Politics

Missing Titanic submersible posed risk of 'extreme danger' to passengers, OceanGate exec warned in 2018

Key Points
  • The OceanGate Expeditions submersible that went missing with five people aboard while trying to visit the site of the Titanic wreckage has only 41 hours or less of oxygen left, U.S. Coast Guard officials said.
  • Rescuers are searching an area of ocean that is "larger than the state of Connecticut" for the Titan submersible, Coast Guard Capt. Jamie Frederick said.
  • A former OceanGate Expeditions director warned that the submersible posed potential "extreme danger" to passengers because it had not been properly tested for use at very low water depths.
Suleman and Shahzada Dawood.
Courtesy: Dawood Family

The OceanGate Expeditions submersible that went missing with five people aboard while trying to visit the site of the Titanic wreckage has only 41 hours or less of oxygen left, U.S. Coast Guard officials said Tuesday.

Also Tuesday, federal court filings from a 2018 lawsuit came to light, revealing that a then-OceanGate director warned that the company's submersible posed potential "extreme danger" to passengers because it had not been properly tested for use at very low water depths.

Rescuers are searching an area of ocean that is "larger than the state of Connecticut" for the Titan submersible, Coast Guard Capt. Jamie Frederick said at a news briefing Tuesday.

But there have been "no results" thus far, he said.

"Search and rescue crews are working around the clock to find the submersible and crew," said Frederick, who called it a "very complex search."

The submersible went missing Sunday, less than two hours into its dive about 900 nautical miles off the coast of Cape Cod, Massachusetts.

Stockton Rush, the CEO of OceanGate Expeditions, is on board the vessel.

Also aboard are billionaire Hamish Harding, owner of Action Aviation; Pakistani businessman Shahzada Dawood, 48; and his 19-year-old son Suleman. The fifth person is a crew member of the vessel.

OceanGate began offering trips on the submersible, whose passengers pay $250,000 apiece, in 2021.

Getty Images

"This is your chance to step outside of everyday life and discover something truly extraordinary," the company said on its website advertising the trips.

In a "CBS Sunday Morning" segment in November about his trip on the submersible, correspondent David Pogue read out loud the text of a waiver he signed for the excursion.

"An experimental submersible vessel that has not been approved or certified by any regulatory body and could result in physical injury, disability, emotional trauma, or death," Pogue read.

2018 lawsuit

Court filings from a 2018 lawsuit between OceanGate and its former director of marine operations, David Lochridge, show that he had "disagreed with OceanGate's position to dive the submersible without any non-destructive testing to prove its integrity."

Lochridge, in a court filing first reported by The New Republic, said the failure to perform that testing would "subject passengers to potential extreme danger in an experimental submersible."

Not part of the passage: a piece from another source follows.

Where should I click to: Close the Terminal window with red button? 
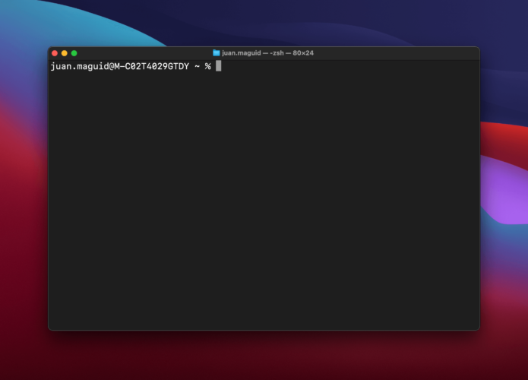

"Lochridge first expressed verbal concerns over the safety and quality control issues regarding the Titan to OceanGate executive management," Lochridge's court filing said. "These verbal communications were ignored."

The filing said that Lochridge had been denied access to information about the vessel's viewport — the section where passengers could look out from the submersible — which revealed that it "was only built to certified pressure of 1,300 meters, although OceanGate intended to take passengers down to depths of 4,000 meters."

"Lochridge learned that the viewport manufacturer would only certify to a depth of 1,300 meters due to the experimental design of the viewport supplied by OceanGate, which was out of the Pressure Vessels for Human Occupancy ('PVHO') standards," the filing said.

FILE - Submersible pilot Randy Holt, right, communicates with the support boat as he and Stockton Rush, left, CEO and Co-Founder of OceanGate, dive in the company's submersible, "Antipodes," about three miles off the coast of Fort Lauderdale, Fla., June 28, 2013.
Wilfredo Lee | AP Photo

"OceanGate refused to pay for the manufacturer to build a viewport that would meet the required depth of 4,000 meters," the filing said. "The paying passengers would not be aware, and would not be informed, of this experimental design, the lack of non-destructive testing of the hull, or that hazardous flammable
materials were being used within the submersible."

OceanGate had sued Lochridge and his wife in Washington state court in June 2018, alleging breach of contract, fraud and other claims that the company said arose from him discussing OceanGate's confidential information with at least two other people, as well as representatives of the federal Occupational Safety and Health Administration in purported violation of a nondisclosure agreement.

Lochridge then filed a counterclaim against OceanGate in U.S. District Court in Seattle.

The case was settled in late 2018.

OceanGate did not immediately respond to a request for comment about the lawsuit. A spokesman for the lawyer who had represented OceanGate in the Lochridge case declined to comment.

The Titanic sunk on its maiden voyage from England to New York City on April 15, 1912, after hitting an iceberg. More than 1,500 people died in the disaster.

The wreckage of the ship was not found until 1985 off the coast of Newfoundland, Canada. It sits about 13,000 feet under the Atlantic Ocean.